Ben mengingatkan bahwa dalam kondisi kesehatan tertentu orang tetap diminta untuk konsultasi lebih dahulu dengan dokter. Contohnya apabila seseorang masih dalam masa penyembuhan setelah menjalani operasi besar. Sebaiknya juga tidak makan sejam sebelum dan sesudah yoga, sebutnya. “Penting pula untuk diingat agar melakukan gerakan yoga sesuai dengan kemampuan
dan senyaman mungkin, jangan dihentak dan dipaksakan. Penderita tekanan darah rendah atau tinggi dapat melaukan pernapasan dengan menghirup udara dari hidung lalu hembuskan dari mulut. Ingat pula agar leher tidak diputar” katanya seraya menambahkan bahwa setiap gerakan yoga selalu disadari sensasi tubuh agar lebih bermanfaat untuk kesehatan.

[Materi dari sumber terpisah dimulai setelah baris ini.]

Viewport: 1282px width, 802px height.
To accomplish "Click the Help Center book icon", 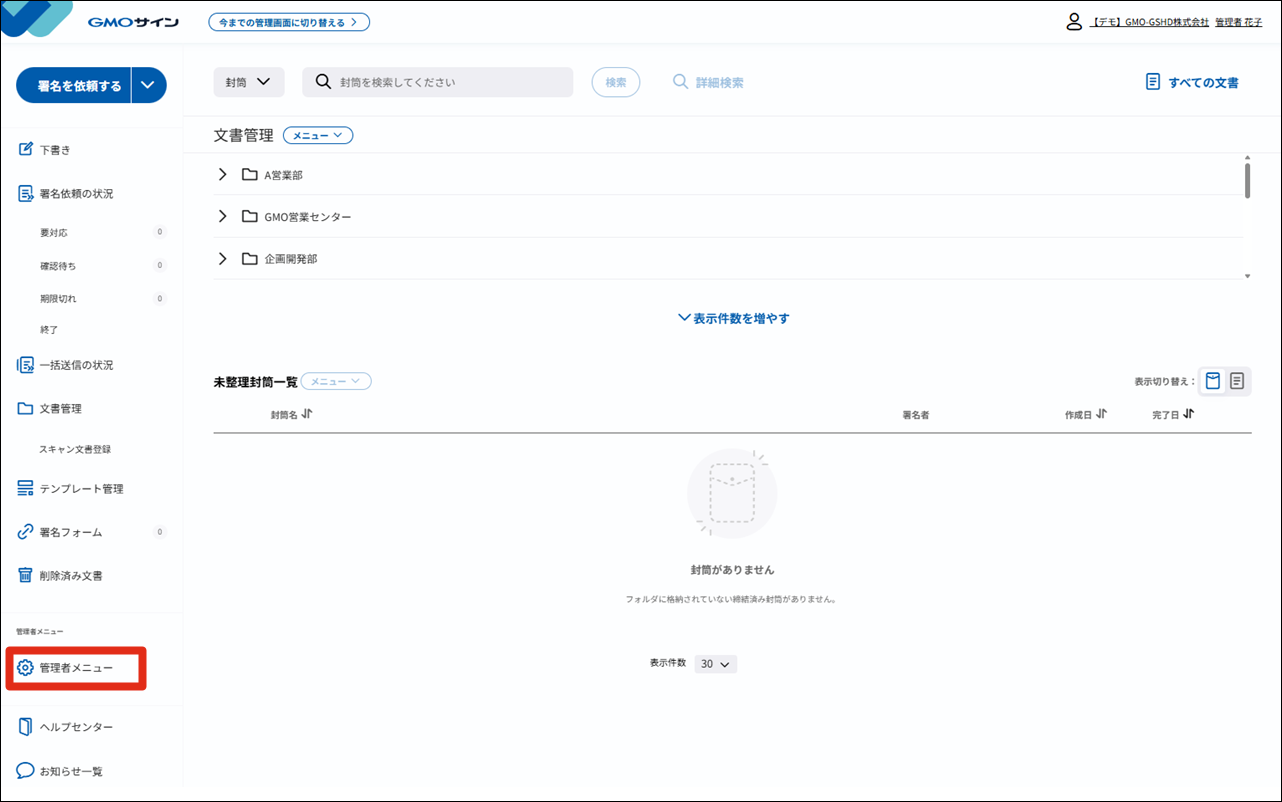I will pos(26,727).
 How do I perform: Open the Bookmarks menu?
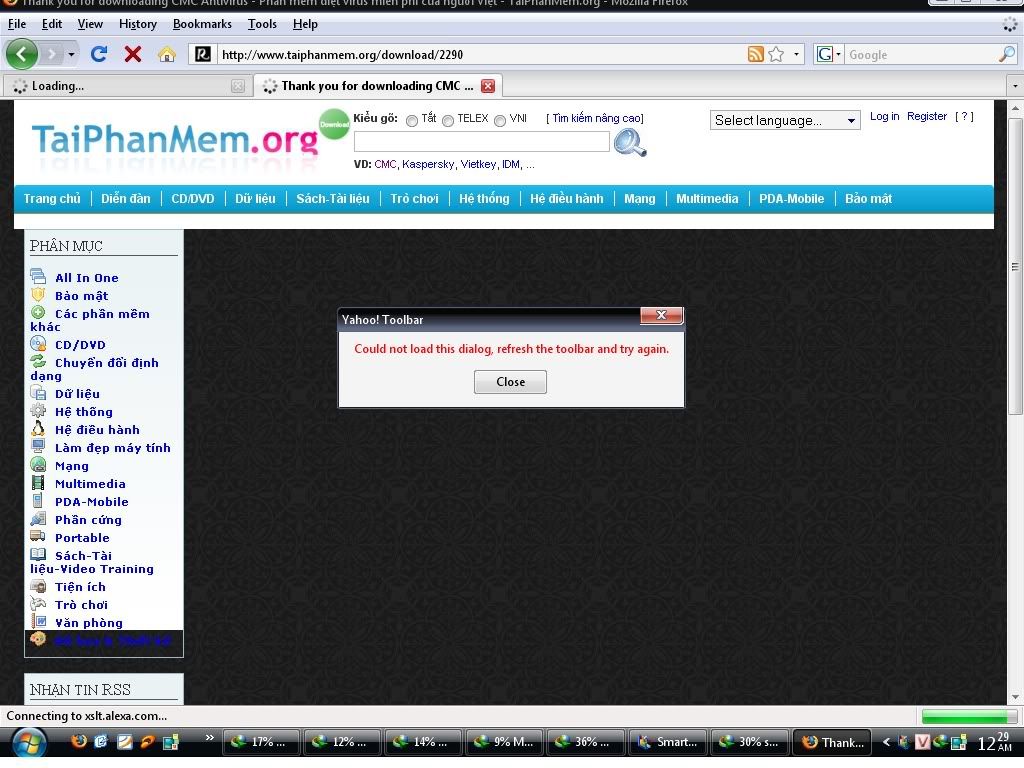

Dalam workshop itu, Ben memberikan contoh beberapa gerakan dan posisi yang dengan mudah diikuti para peserta. “Terlalu lama menunduk bisa menyebabkan cedera leher. Untuk mengatasinya lalukanlah neck bending, dengan cara meregangkan otot leher ke kanan, kiri, bawah, atas, kemudian di tekuk ke kanan dan kekiri. Manfaat terapi ini bisa menghilangkan kekakuan pada leher, nyeri punggung, tulang belakang mencegah gondongan dan lain sebagainya. Yang perlu diingat gerakan harus lembut jangan dihentak.”

Dia memberikan contoh Camel Pose dengan menarik badan ke belakang sebagai terapi untuk meredakan sakit punggung, meningkatkan sirkulasi darah ke kepala dan daerah jantung. Sebagai catatan, terapi gerakan ini tidak baik dilakukan untuk mereka yang memiliki cedera perut, vertigo dan sedang dalam masa kehamilan, kata Ben.

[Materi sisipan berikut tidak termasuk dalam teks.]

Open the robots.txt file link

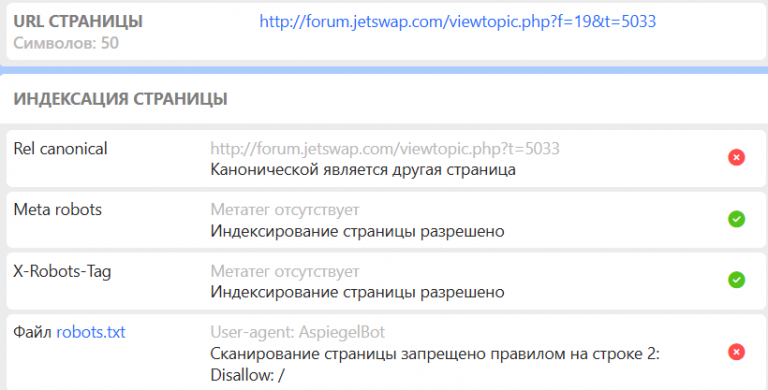pos(91,332)
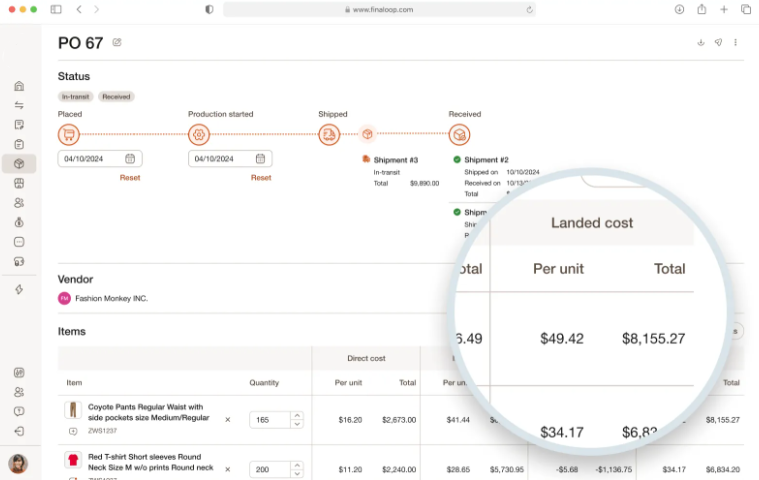The height and width of the screenshot is (480, 759).
Task: Increase the Coyote Pants quantity with up arrow
Action: (x=297, y=415)
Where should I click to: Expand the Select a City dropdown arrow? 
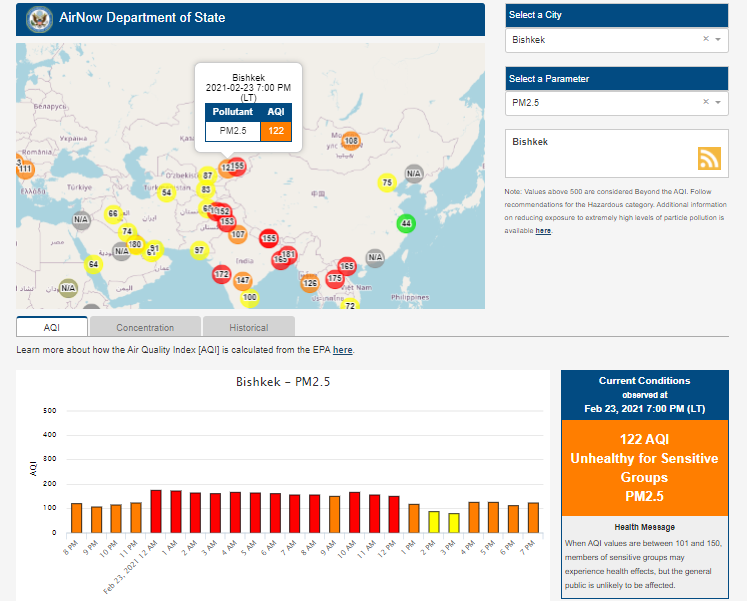pos(718,39)
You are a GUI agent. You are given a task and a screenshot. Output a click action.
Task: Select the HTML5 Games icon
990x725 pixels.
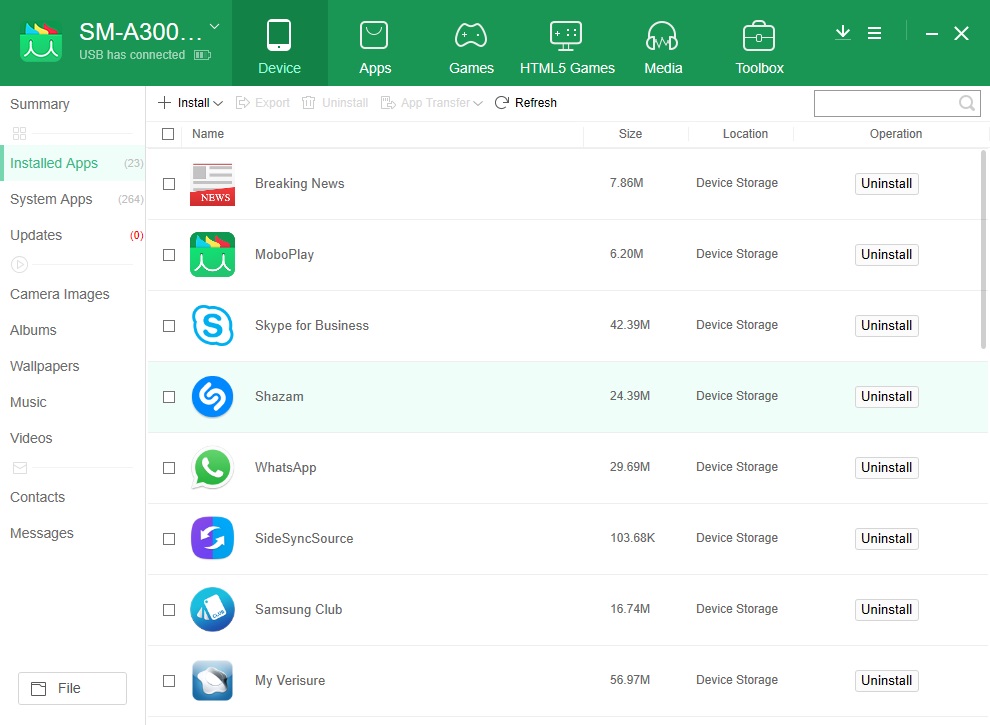[x=567, y=35]
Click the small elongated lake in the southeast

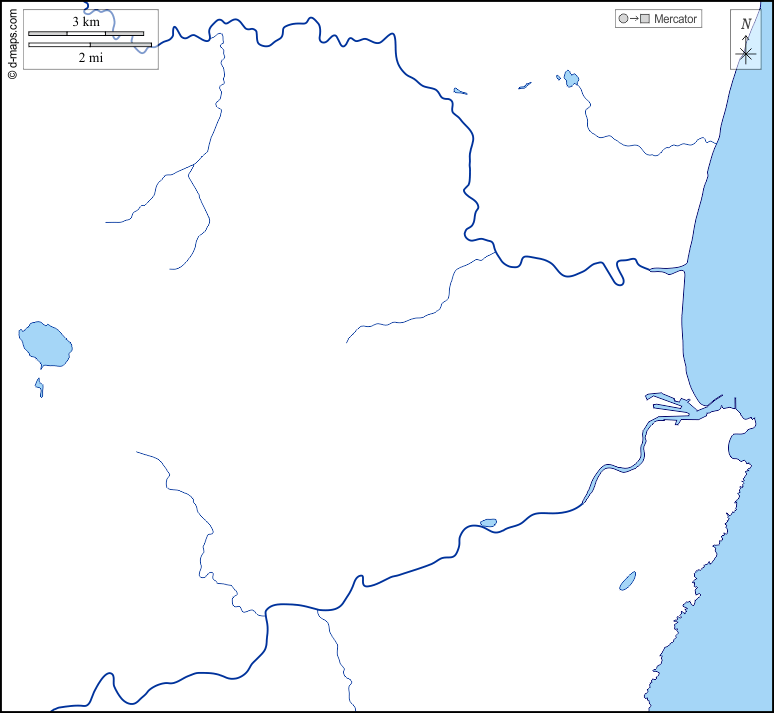point(627,580)
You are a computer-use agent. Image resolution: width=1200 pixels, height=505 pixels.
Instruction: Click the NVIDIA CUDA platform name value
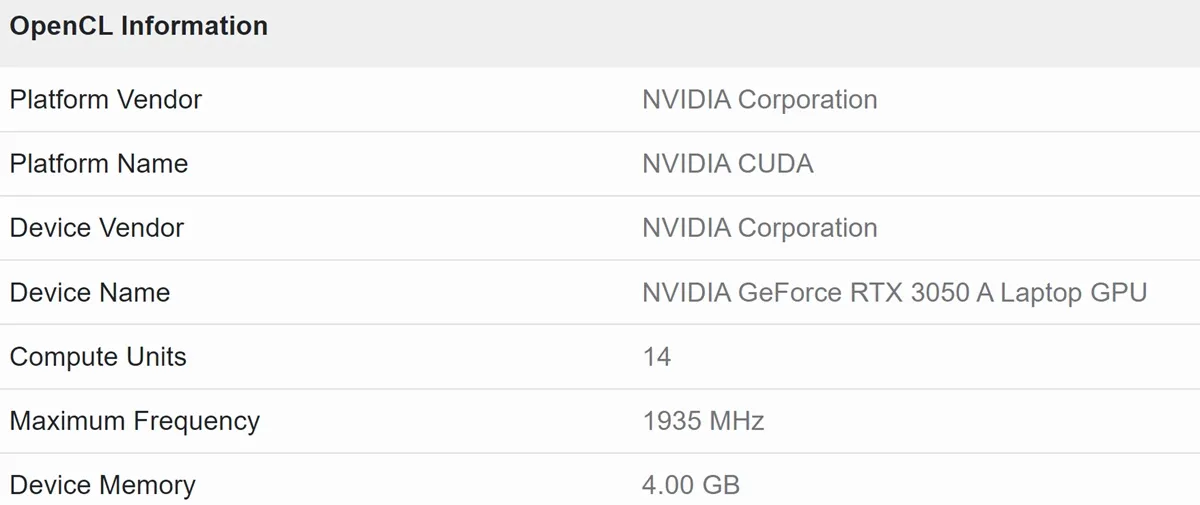[728, 164]
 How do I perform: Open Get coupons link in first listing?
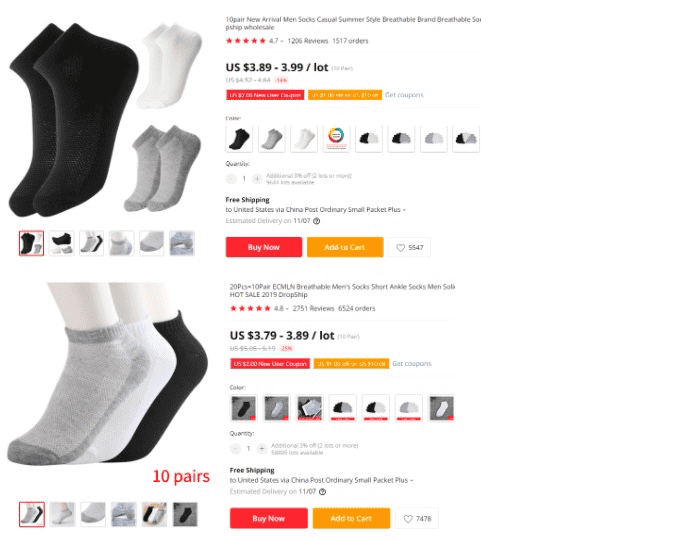pyautogui.click(x=404, y=95)
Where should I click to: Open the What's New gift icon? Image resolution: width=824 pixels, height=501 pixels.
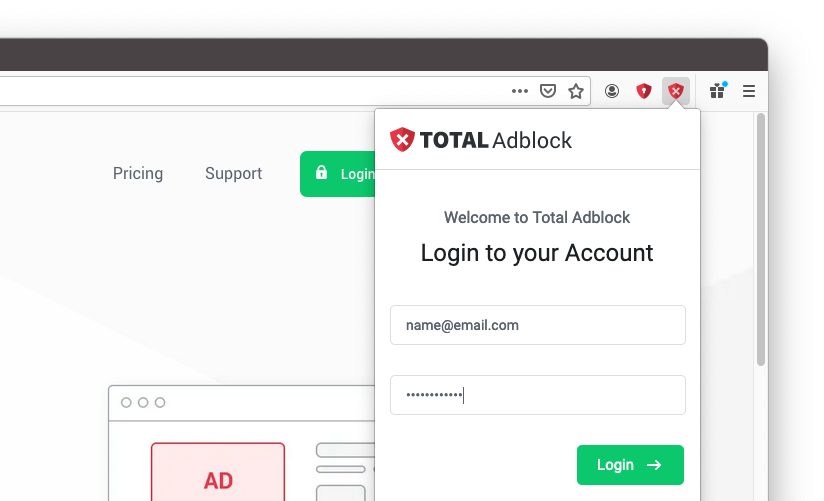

Hal terpenting lain saat menjalankan praktik yoga terapi ialah menjaga pola asupan, Ben menyarankan semua pola hidup harus di perbaiki. “Sebaiknya secara menyeluruh dilakukan, terapi yoga yang dapat memperbaiki organ tubuh yang bisa dikatakan rusak, bisa menjadi normal kembali perlu dukungan asupan yang sehat dan pola istirahat yang ideal,” jelasnya.

Untuk yang usia lanjut, saran Ben, untuk mengurangi asupan karbohidrat, makanan yang mengandung tepung terigu, pewarna, perasa dan makanan instan. “Untuk yang muda juga demikian, kalau bisa semua harus perbanyak minum air putih hangat, kurangi minum teh dan kopi,” sambungnya.

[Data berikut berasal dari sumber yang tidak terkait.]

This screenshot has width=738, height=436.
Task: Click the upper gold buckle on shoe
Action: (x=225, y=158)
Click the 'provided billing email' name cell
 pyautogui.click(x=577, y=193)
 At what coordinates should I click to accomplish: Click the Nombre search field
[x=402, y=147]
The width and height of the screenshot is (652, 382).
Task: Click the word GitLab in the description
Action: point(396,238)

Ben mengatakan bahwa terapi yoga dapat menjadi pilihan karena minim risiko dan cenderung cocok bagi banyak usia dan mengacu pada praktik yoga tradisional sekaligus berdasarkan panduan standar internasional Common Yoga Protocol.

Dini, seorang penyuluh kesehatan gigi dari pihak sponsor acara itu, sempat mengikuti salah satu sesi workshop dan mempraktikkan beberapa posisi dan gerakan terapi yoga. “Ringan, praktis tanpa alat dan cocok bagi saya yang tidak punya waktu banyak untuk ikut kelas yoga. Saya kan coba lagi saat di kantor atau rumah nanti karena tampaknya memang dirancang untuk dapat dilakukan tanpa matras sehingga bisa dilakukan kapan saja sambil berdiri dan bahkan duduk.”